■ Word and element location records ■
-- Start --
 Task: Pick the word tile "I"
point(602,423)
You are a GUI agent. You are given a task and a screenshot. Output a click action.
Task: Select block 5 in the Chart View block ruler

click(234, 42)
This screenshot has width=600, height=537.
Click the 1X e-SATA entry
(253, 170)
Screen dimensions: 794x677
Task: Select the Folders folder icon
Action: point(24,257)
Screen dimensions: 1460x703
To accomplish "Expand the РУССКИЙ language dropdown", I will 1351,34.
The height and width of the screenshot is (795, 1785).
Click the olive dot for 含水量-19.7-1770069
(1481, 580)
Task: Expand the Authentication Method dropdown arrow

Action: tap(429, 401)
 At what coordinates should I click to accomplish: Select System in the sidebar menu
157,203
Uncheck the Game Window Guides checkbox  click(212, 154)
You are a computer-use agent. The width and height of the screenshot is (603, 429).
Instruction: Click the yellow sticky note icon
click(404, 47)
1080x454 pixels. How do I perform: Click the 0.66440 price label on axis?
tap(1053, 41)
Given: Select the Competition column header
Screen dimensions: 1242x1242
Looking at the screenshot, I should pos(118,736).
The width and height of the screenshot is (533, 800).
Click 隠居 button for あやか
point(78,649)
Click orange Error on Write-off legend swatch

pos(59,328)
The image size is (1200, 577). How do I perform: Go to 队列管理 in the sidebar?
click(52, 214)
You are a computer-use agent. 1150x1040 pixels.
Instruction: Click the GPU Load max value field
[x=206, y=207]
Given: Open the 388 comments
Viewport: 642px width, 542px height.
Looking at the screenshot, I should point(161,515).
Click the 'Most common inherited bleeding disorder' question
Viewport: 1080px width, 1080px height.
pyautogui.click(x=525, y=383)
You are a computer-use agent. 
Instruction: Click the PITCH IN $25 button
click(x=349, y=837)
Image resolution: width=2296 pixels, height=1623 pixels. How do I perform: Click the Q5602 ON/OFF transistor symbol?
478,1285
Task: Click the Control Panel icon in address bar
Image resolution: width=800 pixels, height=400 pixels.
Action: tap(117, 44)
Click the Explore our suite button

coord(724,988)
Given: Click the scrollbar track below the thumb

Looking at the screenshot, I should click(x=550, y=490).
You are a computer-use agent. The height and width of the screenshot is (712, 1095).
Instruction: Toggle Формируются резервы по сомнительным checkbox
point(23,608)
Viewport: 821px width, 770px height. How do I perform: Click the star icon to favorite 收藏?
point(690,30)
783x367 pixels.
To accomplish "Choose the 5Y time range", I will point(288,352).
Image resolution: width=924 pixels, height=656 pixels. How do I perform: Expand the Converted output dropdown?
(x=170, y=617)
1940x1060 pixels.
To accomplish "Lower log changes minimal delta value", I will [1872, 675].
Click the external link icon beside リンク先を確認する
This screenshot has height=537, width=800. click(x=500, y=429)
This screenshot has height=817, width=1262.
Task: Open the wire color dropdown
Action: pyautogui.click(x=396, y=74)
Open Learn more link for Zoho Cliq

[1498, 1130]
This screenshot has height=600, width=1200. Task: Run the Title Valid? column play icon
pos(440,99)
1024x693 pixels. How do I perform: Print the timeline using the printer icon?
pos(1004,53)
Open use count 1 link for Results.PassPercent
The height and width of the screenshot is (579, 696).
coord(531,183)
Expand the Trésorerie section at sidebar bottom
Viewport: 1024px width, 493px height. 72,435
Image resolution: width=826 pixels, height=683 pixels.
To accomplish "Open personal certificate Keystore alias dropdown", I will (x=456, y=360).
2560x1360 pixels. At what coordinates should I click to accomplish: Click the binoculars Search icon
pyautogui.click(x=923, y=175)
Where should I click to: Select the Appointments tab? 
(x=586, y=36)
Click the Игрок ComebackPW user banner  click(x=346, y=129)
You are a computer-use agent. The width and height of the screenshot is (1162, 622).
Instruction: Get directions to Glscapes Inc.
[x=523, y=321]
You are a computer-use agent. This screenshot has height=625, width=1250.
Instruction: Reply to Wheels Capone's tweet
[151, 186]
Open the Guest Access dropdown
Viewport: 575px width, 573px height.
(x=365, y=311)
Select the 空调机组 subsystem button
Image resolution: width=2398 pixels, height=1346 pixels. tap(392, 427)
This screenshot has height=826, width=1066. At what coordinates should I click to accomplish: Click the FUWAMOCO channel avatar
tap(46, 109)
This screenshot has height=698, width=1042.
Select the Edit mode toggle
-- End --
■ What is required ■
Report how many lines in the items above contain the string "computer". Give the number alone.

■ Result ■
6